Still need the final implementation

In [112]:
# Parameters of the model
vocab_size = tokenizer.vocab_size
embed_dim = 256
n_blocks = 4
num_heads = 4
window_size = 3

# Positional embedder
positional_encoder = PositionalEmbedding(embed_dim)

# LongFormer
model = LongFormer(vocab_size, embed_dim, num_heads, window_size, n_blocks, positional_encoder).to(device)
trainable_params = sum(p.numel() for p in model.parameters() if p.requires_grad)
print("The total number of trainable parameters is ", trainable_params)

The total number of trainable parameters is  3165708


In [113]:
def generate(model, prompts, new_tokens = 5, device = device):
    input_tensor = prompts # (batch_size, length_prompts)
    input_tensor = input_tensor.to(device)

    for _ in range(new_tokens):
        output = model(input_tensor) # (batch_size, length_prompts, ntokens)
        last_output = output[:,-1,:] # (batch_size, ntokens)
        token = torch.argmax(last_output, -1).view(-1, 1) # (batch_size, 1)
        input_tensor = torch.cat((input_tensor, token), 1)
    return input_tensor

In [114]:
model.eval() # disable dropout!

prompt = "2+332="
prompt_tensor = torch.tensor(tokenizer.encode(prompt)).view((1,-1)).to(device)
print(prompt_tensor.shape)
output = generate(model, prompt_tensor)
output, tokenizer.decode(output.tolist()[0])

torch.Size([1, 9])


(tensor([[ 2,  2,  0,  3,  0,  3,  0,  0, 11,  8,  2,  8,  2,  8]],
        device='cuda:0'),
 '2+332=82828')

# Preprocessing steps

In [115]:
def pad(token_list, type_list = "prompts"):
    max_length = max([len(x) for x in token_list])
    out = []
    for x in token_list:
        if type_list == "prompts":
            out.append(x)
        if type_list == "answers":
            out.append(x + [tokenizer.token_to_id[eos_token]])
    return out, max_length

In [116]:
prompts = [tokenizer.encode("1+1="), tokenizer.encode("21+35=")]
answers = [tokenizer.encode("2"), tokenizer.encode("56")]
padded_prompts, _ = pad(prompts, "prompts")
padded_answers, _ = pad(answers, "answers")
prompts, padded_answers
[tokenizer.decode(p) for p in padded_prompts], [tokenizer.decode(p) for p in padded_answers]

(['1+1=', '21+35='], ['2[EOS]', '56[EOS]'])

In [117]:
def get_batch(split, i, batch_size):
    data = data_train if split == 'train' else data_test
    prompts = [tokenizer.encode(data[i][0]) for i in range(i, i + batch_size)]
    padded_prompts, length_prompts = pad(prompts, "prompts")
    answers = [tokenizer.encode(data[i][1]) for i in range(i, i + batch_size)]
    padded_answers, length_answers = pad(answers, "answers")
    X = torch.stack([torch.tensor(x) for x in padded_prompts], 1)
    Y = torch.stack([torch.tensor(x) for x in padded_answers], 1)

• RECORDED INFORMATION:
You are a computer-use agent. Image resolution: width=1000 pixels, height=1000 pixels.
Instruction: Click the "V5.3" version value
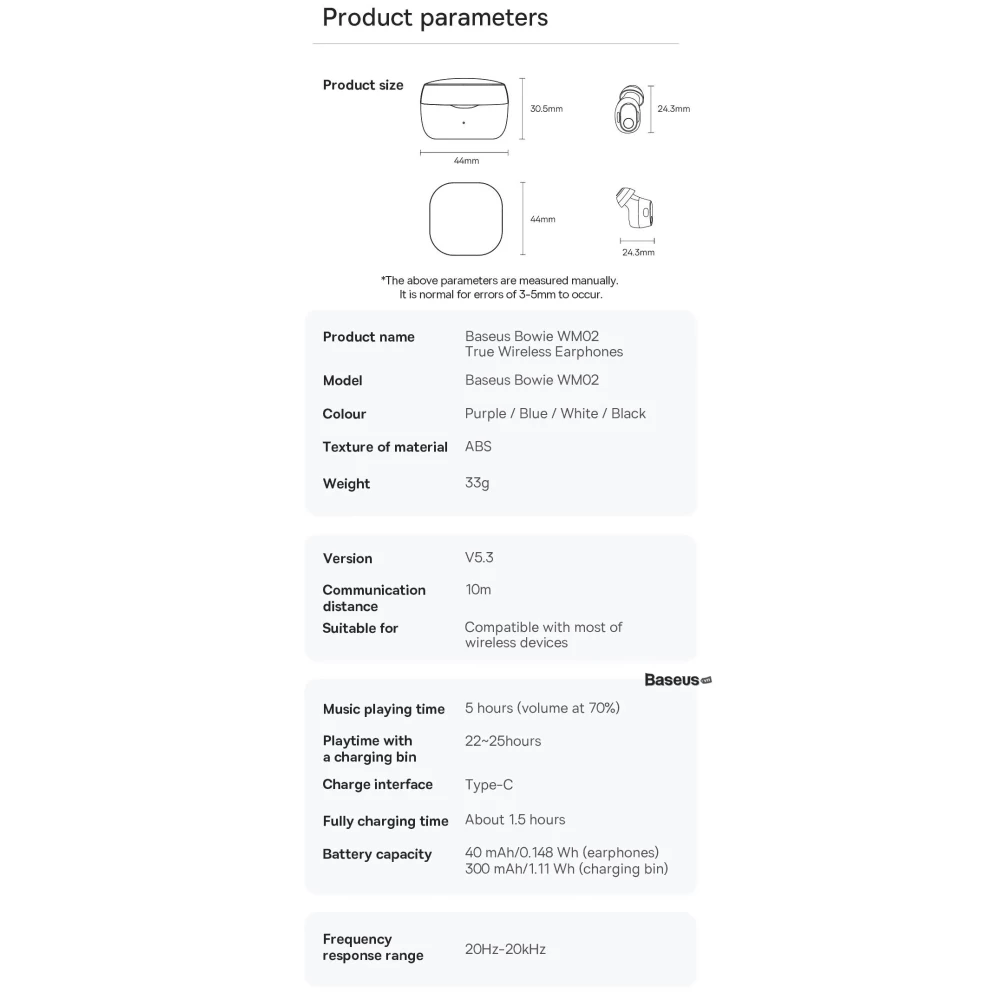click(479, 558)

• EXERCISE TASKS:
- 1) In the LongFormer notebook, what reason is given for calling model.eval() before the prompt "2+332=" is run through generate? Answer in one to three sentences.
- 2) Supply the next part of the LongFormer notebook, continuing the code after its last line.
The material is separate from the LongFormer notebook.

• ANSWERS TO THE EXERCISE:
- 1) The comment on that line says it disables dropout.

- 2)
    return X.T, Y.T, length_prompts, length_answers

In [118]:
X, Y, length_prompts, length_answers = get_batch("train", 243, 64)
X.shape, Y.shape, length_prompts, length_answers

(torch.Size([64, 9]), torch.Size([64, 5]), 9, 4)

In [120]:
print(Y[0])

tensor([ 0,  9,  3,  3, 10])


In [121]:
print(length_answers)

4


In [122]:
def evaluate(model, batch_size = 64):
    # Turn on evaluation mode disables dropout.
    model.eval()
    correct = 0.
    with torch.no_grad():
        for batch, i in enumerate(range(0, len(data_test) - 1, batch_size)):
            prompts, target_answers, length_prompts, length_answers = get_batch("test", i, batch_size)
            prompts = prompts.to(device) # (batch_size, length_prompts)
            target_answers = target_answers.to(device) # (batch_size, length_answers + 1)
            output = generate(model, prompts, length_answers + 1) # (batch_size, length_prompts + length_answers + 1)
            answers_tokens = output[:, length_prompts:] # (batch_size, length_answers + 1), contains tokens
            equality_test = answers_tokens == target_answers # (batch_size, length_answers + 1), contains boolean values
            correct += torch.all(equality_test, axis=1).float().sum()
        accuracy = correct / len(data_test)
    return accuracy.item()

In [98]:
evaluate(model)

0.0

In [127]:
prompts, target_answers, length_prompts, length_answers = get_batch("train", 0, 32)
print(target_answers.shape)
target_answers = target_answers.reshape(-1)
print(target_answers.shape)

torch.Size([32, 5])
torch.Size([160])


# Training

In [132]:
def train_epoch(model, params, vocab_size):
    model.train()
    optimizer = torch.optim.AdamW(model.parameters(), lr=params['lr'])#, betas = (params['beta_1'], params['beta_2']))
    total_loss = 0.
    start_time = time.time()
    batch_size = params['batch_size']

    for batch, i in enumerate(range(0, len(data_train) - 1, batch_size)):
        prompts, target_answers, length_prompts, length_answers = get_batch("train", i, batch_size)
        prompts = prompts.to(device) # (batch_size, length_prompts)
        target_answers = target_answers.to(device) # (batch_size, length_answers)
        input_tensor = torch.cat((prompts, target_answers), 1) # (batch_size, length_prompts + length_answers)
        optimizer.zero_grad()

        output = model(input_tensor) # (batch_size, length_prompts + length_answers, ntokens)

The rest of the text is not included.